I like little things. I mean, I like big things, obviously, but I also like tiny models almost as much. I had a dolls house when I was little and my favourite thing was the kitchen, because it had tiny beans and carrots in tiny pans of water, and tiny bottles of milk and loaves of bread, and even a tiny mouse because my dolls had terrible tiny hygeine, I guess.
So I love games that feel like minatures, like Bad North, which I love for how small everything is, including the sound design for your tiny soldiers' little marching feetsies. And so I love the little almost-alive dioramas of Tiny Lands.
Tiny Lands is a 3D spot-the-difference game (on Steam now) where you're spotting differences in a little snapshot of a world: a campsite where someone is in the middle of a barbecue, or a terrible portal to another world as a battle between good and evil is in mid sway. Or a quiet fishing trip.

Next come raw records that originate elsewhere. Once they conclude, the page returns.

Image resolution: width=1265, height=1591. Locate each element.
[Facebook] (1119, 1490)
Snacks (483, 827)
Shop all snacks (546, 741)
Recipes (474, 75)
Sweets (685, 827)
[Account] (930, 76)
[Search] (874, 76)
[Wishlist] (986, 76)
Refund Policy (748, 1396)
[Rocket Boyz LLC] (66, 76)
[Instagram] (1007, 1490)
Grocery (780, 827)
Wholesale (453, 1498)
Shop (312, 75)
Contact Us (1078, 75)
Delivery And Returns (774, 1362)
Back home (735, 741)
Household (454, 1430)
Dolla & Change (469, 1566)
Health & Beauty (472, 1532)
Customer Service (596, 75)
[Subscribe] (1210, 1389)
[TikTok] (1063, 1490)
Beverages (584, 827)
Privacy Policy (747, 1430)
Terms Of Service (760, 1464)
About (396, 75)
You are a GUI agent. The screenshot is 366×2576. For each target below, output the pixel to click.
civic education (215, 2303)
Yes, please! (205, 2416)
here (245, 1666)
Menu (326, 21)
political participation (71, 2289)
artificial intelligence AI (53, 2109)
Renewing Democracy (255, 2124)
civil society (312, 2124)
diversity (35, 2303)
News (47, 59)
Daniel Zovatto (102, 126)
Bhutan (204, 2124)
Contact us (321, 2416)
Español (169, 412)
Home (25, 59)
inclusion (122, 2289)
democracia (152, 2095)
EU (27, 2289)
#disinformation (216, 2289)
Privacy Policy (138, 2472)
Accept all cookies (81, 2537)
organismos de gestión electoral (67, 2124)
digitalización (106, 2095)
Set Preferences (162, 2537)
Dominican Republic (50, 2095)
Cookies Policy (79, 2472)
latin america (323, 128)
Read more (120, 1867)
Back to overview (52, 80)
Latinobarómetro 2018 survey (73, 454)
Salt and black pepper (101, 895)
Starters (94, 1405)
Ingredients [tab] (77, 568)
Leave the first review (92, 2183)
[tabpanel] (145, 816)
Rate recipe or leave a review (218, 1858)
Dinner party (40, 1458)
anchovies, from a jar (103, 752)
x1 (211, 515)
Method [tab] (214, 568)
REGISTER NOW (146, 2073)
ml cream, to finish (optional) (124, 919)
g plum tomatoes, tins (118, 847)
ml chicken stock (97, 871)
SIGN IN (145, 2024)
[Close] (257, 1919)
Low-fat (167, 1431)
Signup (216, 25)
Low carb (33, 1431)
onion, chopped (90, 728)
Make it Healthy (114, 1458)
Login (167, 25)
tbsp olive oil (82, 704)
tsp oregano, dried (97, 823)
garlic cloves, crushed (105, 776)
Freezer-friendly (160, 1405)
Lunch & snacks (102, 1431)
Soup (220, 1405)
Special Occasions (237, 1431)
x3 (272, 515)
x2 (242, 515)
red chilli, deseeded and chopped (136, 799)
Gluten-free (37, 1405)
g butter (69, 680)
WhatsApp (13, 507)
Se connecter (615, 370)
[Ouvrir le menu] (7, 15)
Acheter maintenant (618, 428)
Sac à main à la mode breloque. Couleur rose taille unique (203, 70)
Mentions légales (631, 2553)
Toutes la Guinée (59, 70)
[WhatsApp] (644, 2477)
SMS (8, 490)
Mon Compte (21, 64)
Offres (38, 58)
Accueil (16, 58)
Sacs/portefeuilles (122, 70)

Potato, potato.
Alice0 already wrote about how and why she likes it a couple of weeks ago, but it really is lovely, and I wanted to go into more detail on the loveliness.
I often spend time just looking at the worlds once they've loaded - which I know is the object of the game, but I mean looking at them as somewhere to be, not as a puzzle. For example, here is the aforementioned fishing trip:
Isn't it lovely? Imagine somewhere that idyllic existing in real life. The water is so clear, and the fish so almost-moving that it's reminds me of one of those amazing works of art where resin is painted, layer on layer, until it looks like you have a bowl of koi.
Tiny Lands groups its levels thematically, so there are a bunch of sort of "peaceful holiday" ones that the fishing is part of (though I should say that the first section includes several scenes of Native American people, and I'm afraid I do not have the knowledge to say if the representation is wildly insulting or not). My favourites are probably either the sea-themed ones, or the spooky ones. Like, check out this amazing scene of a kraken tearing a little ship apart.
I love the treasure tumbling out of the chests everywhere. And one can't help but imagine that Willem Dafoe and Robert Pattinson would have had a better time of it in this lighthouse:
Meanwhile, this diorama is worthy of an entire season of Stranger Things.
There's so much story hinted at in one snapshot. Big developers could learn a lot about the concept of show don't tell from Tiny Lands. There are lots of hidden details to find in most of the levels - like, in the apocalyptic battle scene at the hell gate, when you spin the world around you'll find one skeleton just chilling out on a bench, waiting for it all to be over.
What I enjoy most is that each level has sound, as well. The kraken has wood rending noises, while the fishing has gentle splashes. In scenes where its' raining, you often get the gentle pitterpatter of the drops hitting the ground. It's all tremendously relaxing. Even the differences push you towards a low-key kind of looking. You're not looking for things that aren't there in one scene, you're looking for things that are a different size or colour, or have moved, so you end up relaxing your gaze to take in the whole thing, until you snag on something a bit wrong.
Really, what I want is for developers Hyper Three Studios to release a line of physical dioramas that I can put around my desk and admire at all times of the day. But I'll take a video game, I guess.